Only a matter of time before that gets clickjacked though.

------
jacquesm
Ever since a facebook widget showed the names of a bunch of people I know on
the right-hand side of an unrelated website I've stopped going there. I logged
out of facebook and I haven't logged in since then. I'd much prefer it if they
stayed within their 'boundaries of expected online territory', and to see them
popping up on sites that I normally visit but that I do not associate with
facebook at all was enough to push me over the edge.

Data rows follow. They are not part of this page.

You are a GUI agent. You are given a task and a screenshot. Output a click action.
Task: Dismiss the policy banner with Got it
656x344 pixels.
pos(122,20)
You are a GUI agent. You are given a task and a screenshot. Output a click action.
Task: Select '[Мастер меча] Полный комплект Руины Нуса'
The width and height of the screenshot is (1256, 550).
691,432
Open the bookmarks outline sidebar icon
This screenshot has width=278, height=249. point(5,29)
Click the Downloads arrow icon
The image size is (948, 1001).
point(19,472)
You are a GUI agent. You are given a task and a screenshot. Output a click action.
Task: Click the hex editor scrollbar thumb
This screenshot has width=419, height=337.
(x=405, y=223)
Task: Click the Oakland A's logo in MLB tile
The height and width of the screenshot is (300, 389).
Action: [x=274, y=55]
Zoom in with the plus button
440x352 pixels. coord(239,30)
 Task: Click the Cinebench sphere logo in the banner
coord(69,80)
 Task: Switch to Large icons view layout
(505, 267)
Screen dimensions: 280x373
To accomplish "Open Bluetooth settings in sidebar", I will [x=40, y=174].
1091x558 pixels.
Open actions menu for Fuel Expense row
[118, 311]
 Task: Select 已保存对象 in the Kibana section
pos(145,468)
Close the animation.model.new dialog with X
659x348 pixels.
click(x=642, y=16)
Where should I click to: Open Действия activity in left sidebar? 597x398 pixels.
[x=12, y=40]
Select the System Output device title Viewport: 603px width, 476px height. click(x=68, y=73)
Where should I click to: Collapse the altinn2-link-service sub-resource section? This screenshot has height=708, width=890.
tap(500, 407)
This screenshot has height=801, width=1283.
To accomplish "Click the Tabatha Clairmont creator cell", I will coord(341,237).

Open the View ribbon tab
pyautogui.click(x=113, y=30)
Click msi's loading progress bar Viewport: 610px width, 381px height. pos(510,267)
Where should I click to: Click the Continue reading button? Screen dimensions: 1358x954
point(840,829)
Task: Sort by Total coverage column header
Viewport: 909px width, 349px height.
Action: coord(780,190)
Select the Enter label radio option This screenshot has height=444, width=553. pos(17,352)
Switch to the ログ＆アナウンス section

I'm sure that plenty of people couldn't care less, but I think it's a creepy
thing.

------
tlrobinson
Clickjacking (the name of this exploit) is one reason many sites have frame-
busting JavaScript.

Of course the whole point of the Facebook "Like" button is to be embedded on
other websites, so frame busting is out of the question. I'm not sure if
there's a quick fix for this. Browsers need to disallow clicking of
transparent iframes.

------
abalashov
I got p0wned earlier today by the same sort of chat-bot/spam exploit I've been
seeing from some of my friends.

As a Chrome user on Linux, and a pretty much lifelong user of Linux on the
desktop, I am rather unaccustomed to being the victim of such exploits, so I
didn't immediately know what to do. This one appears to be purely browser/JS-
based and/or perhaps exploits some weakness in the Facebook API.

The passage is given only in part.